─── Information given ───

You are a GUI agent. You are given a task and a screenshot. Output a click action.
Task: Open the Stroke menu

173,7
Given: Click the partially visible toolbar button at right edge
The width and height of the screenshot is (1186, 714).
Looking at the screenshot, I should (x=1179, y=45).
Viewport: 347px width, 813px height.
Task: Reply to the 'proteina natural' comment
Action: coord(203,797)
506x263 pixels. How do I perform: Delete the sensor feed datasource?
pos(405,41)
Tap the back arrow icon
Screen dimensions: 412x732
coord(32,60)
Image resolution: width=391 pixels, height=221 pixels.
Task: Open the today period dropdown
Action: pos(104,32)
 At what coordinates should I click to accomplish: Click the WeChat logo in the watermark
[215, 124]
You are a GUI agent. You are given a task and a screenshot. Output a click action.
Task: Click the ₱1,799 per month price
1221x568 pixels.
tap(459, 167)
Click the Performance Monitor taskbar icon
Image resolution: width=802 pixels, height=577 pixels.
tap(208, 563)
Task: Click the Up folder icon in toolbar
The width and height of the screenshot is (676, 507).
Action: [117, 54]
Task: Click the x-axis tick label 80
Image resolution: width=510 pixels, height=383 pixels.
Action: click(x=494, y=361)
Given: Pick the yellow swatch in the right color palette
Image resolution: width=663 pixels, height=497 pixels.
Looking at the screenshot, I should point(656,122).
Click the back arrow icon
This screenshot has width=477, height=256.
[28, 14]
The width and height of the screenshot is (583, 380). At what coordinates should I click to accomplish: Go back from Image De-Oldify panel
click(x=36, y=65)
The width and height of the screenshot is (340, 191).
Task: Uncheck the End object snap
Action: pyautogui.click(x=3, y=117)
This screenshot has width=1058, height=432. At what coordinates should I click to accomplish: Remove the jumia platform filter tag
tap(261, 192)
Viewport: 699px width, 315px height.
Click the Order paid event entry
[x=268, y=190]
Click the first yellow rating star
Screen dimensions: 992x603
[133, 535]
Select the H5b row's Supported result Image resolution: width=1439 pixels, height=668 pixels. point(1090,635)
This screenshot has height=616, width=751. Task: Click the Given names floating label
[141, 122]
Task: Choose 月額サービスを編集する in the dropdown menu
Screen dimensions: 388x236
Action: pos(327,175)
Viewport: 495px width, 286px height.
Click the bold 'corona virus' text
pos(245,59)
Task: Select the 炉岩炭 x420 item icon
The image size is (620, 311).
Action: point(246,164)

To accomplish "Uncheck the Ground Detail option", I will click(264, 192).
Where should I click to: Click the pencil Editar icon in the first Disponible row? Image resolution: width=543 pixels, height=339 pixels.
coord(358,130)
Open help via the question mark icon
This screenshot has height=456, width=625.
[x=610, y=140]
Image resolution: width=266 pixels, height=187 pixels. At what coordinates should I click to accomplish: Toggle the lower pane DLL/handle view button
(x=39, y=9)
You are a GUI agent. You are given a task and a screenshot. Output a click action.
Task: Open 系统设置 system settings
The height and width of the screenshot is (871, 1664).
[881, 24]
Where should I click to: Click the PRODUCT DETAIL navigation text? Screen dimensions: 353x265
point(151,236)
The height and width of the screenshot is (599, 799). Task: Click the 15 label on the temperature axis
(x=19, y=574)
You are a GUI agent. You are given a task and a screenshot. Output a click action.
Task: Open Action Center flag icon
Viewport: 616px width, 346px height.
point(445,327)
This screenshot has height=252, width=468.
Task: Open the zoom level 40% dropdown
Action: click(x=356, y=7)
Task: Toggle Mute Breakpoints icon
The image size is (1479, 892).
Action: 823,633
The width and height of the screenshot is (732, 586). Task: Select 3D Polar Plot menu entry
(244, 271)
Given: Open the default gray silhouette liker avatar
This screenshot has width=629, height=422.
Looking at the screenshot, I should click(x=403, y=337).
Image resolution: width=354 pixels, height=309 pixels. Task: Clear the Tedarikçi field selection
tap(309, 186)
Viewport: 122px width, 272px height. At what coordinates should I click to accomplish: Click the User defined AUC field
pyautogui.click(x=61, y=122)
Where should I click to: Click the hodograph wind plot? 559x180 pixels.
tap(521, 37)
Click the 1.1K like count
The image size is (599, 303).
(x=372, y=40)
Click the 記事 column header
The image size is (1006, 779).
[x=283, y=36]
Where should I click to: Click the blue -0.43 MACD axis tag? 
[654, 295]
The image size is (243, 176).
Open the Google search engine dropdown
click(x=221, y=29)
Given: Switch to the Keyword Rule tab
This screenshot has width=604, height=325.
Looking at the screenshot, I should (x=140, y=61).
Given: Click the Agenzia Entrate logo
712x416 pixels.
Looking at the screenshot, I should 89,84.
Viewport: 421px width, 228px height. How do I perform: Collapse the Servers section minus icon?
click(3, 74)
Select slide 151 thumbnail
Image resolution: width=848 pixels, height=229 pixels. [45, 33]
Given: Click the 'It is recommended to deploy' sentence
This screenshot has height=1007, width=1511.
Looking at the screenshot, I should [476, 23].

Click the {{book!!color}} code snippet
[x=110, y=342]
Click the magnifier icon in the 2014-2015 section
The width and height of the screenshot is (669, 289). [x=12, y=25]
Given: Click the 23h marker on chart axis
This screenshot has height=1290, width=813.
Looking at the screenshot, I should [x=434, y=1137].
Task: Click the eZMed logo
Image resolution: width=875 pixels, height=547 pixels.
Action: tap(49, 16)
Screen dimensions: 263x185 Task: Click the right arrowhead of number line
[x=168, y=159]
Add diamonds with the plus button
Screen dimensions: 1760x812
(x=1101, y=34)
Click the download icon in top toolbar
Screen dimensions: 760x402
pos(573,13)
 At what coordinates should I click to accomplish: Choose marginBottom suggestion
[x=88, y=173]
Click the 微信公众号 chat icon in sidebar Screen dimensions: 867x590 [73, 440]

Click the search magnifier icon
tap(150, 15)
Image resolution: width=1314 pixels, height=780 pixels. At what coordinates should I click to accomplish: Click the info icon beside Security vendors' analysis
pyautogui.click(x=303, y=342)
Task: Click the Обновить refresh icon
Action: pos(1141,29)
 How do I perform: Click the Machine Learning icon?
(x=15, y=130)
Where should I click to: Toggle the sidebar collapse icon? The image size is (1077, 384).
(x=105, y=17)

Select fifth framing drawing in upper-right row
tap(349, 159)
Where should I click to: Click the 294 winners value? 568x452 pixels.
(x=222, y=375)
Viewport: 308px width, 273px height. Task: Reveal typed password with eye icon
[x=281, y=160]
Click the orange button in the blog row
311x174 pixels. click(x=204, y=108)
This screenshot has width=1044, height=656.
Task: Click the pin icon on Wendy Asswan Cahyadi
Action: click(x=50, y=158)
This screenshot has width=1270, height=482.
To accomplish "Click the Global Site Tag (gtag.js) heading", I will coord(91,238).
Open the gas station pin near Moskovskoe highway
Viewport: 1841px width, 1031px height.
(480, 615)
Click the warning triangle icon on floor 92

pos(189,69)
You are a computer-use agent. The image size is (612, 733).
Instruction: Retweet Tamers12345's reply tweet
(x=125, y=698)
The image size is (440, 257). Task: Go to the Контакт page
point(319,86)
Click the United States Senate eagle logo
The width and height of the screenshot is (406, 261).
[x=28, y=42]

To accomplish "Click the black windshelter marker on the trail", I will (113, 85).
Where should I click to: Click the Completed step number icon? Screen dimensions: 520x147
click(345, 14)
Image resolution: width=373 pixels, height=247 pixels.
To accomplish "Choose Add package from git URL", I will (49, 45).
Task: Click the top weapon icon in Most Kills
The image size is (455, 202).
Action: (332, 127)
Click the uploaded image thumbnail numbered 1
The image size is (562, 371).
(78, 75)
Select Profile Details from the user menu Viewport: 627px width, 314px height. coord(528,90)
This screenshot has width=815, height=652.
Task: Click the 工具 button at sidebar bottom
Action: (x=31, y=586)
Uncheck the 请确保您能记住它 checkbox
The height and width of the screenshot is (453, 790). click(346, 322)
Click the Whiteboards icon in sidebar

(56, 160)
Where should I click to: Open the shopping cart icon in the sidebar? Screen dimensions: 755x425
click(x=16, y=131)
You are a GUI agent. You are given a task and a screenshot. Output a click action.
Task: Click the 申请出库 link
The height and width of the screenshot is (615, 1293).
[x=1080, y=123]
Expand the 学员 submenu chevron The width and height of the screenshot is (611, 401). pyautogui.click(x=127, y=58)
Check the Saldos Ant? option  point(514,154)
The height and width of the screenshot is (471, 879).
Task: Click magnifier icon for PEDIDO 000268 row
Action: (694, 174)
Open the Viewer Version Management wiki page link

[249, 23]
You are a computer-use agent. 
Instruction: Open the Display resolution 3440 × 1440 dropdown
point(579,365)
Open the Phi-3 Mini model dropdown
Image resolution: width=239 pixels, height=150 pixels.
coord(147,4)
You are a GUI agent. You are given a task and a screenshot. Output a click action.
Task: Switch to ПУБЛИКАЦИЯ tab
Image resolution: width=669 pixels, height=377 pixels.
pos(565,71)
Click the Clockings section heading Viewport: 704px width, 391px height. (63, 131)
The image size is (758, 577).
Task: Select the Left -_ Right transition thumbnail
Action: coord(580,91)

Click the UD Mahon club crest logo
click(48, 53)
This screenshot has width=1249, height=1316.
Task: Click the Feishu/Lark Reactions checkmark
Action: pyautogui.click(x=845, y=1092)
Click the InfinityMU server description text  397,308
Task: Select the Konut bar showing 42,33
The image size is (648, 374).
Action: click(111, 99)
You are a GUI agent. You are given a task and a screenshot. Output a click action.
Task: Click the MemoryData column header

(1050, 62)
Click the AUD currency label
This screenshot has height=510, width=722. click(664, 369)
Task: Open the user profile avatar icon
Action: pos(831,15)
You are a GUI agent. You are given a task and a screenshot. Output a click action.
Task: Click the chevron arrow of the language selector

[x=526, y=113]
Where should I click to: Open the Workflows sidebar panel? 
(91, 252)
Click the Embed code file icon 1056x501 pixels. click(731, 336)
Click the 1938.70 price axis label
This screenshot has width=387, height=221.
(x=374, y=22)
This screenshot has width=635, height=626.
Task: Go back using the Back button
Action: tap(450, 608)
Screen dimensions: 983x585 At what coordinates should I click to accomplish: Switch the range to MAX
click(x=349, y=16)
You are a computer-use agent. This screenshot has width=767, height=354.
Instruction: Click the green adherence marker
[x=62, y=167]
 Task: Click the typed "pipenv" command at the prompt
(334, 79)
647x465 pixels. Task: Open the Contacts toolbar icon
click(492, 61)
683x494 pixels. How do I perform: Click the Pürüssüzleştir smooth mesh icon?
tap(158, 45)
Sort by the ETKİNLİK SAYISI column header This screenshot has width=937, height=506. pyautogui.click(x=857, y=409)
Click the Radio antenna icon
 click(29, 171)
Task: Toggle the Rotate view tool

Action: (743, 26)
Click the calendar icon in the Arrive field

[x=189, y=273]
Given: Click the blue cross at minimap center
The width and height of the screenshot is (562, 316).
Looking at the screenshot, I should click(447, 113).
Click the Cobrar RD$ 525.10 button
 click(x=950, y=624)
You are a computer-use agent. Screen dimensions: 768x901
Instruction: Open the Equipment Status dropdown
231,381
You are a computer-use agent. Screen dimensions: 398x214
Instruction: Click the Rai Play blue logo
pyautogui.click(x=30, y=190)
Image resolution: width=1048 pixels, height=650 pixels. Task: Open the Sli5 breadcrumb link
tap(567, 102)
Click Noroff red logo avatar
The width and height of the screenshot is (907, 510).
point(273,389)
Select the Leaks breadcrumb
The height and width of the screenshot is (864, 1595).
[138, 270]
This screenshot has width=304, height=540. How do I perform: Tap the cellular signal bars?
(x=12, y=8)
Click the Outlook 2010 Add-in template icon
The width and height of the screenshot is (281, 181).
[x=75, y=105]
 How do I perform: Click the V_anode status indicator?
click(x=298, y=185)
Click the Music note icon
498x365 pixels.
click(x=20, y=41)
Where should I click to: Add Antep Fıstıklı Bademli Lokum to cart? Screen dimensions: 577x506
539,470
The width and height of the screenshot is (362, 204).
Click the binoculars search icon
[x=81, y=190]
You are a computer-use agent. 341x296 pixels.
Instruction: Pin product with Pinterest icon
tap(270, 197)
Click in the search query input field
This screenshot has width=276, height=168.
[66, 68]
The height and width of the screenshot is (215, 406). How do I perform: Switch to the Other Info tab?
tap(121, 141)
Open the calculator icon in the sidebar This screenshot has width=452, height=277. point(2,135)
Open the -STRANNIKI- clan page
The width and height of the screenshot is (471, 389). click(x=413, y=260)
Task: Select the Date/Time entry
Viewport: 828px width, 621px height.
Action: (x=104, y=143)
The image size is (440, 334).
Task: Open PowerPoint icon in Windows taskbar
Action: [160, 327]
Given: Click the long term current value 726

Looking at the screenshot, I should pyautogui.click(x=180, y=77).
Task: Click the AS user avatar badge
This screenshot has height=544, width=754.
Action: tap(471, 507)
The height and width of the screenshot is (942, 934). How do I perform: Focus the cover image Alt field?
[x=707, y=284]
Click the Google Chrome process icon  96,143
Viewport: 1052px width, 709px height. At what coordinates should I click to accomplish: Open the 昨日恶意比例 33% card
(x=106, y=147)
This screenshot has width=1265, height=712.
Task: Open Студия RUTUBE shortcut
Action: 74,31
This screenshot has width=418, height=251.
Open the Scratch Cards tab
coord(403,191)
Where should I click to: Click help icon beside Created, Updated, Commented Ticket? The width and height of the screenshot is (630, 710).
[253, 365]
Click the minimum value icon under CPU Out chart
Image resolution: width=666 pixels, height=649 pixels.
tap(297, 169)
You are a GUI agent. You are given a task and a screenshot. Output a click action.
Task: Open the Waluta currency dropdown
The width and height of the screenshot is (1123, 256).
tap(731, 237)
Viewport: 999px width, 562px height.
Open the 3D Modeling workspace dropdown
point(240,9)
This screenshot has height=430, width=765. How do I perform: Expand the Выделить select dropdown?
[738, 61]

───

- **Your goal**
In the records above, locate each line with the word "will". Copy all such lines.

- **Response**
To accomplish "Uncheck the Ground Detail option", I will click(264, 192).
To accomplish "Click the Global Site Tag (gtag.js) heading", I will coord(91,238).
To accomplish "Click the black windshelter marker on the trail", I will (113, 85).
To accomplish "Choose Add package from git URL", I will (49, 45).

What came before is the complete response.